- **RECORDS FOR THE EXERCISE**
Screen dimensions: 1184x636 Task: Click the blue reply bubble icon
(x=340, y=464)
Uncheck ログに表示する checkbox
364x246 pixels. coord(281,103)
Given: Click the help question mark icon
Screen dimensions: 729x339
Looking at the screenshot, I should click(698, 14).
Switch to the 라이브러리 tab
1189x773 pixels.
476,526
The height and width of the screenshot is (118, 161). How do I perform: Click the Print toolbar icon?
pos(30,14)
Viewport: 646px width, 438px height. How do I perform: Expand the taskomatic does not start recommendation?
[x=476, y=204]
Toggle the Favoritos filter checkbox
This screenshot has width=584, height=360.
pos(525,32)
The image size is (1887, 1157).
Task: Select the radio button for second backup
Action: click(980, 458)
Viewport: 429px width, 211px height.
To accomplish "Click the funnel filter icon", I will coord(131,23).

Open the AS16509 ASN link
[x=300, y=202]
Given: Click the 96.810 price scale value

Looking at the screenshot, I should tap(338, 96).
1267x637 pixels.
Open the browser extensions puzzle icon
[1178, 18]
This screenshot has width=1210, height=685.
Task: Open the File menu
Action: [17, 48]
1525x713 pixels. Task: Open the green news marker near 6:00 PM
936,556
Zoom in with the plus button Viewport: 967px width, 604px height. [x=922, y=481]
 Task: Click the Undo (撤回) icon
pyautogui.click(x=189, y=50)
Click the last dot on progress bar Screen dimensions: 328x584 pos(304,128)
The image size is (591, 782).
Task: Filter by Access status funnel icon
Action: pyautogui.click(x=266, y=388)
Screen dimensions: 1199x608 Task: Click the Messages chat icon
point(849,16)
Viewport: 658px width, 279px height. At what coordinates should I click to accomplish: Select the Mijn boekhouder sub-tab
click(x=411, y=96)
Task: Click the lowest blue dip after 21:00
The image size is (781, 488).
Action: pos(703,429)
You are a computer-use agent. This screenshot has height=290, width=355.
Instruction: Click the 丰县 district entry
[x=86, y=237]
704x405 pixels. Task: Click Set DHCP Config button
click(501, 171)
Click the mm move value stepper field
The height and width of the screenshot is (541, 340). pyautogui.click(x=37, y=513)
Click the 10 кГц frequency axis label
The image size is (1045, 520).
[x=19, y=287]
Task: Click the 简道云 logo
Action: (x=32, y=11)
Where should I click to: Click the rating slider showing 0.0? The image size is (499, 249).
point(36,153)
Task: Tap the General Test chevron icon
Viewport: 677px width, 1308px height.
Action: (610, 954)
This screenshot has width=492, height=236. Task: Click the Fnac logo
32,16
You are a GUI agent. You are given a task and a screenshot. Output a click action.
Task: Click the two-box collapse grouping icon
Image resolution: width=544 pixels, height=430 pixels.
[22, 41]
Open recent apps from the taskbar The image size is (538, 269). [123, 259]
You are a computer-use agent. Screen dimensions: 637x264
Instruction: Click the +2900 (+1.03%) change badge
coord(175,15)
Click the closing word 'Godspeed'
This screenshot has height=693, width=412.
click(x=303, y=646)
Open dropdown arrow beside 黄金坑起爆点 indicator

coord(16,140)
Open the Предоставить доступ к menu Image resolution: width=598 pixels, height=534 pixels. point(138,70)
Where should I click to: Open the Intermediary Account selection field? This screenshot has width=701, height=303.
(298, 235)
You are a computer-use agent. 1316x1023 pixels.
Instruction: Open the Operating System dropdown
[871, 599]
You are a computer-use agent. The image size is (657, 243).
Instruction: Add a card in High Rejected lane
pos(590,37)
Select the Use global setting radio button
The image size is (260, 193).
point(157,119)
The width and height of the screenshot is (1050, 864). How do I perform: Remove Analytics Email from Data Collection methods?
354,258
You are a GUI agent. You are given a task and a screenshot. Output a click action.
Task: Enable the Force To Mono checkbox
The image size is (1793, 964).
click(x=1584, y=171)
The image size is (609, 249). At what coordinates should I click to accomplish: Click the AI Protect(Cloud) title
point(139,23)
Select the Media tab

- **PROBLEM**
Lines with the word "agent": copy each one from the data above.

- **OUTPUT BELOW**
You are a computer-use agent. This screenshot has height=290, width=355.
You are a GUI agent. You are given a task and a screenshot. Output a click action.
You are a computer-use agent. Screen dimensions: 637x264
You are a computer-use agent. 1316x1023 pixels.
You are a computer-use agent. The image size is (657, 243).
You are a GUI agent. You are given a task and a screenshot. Output a click action.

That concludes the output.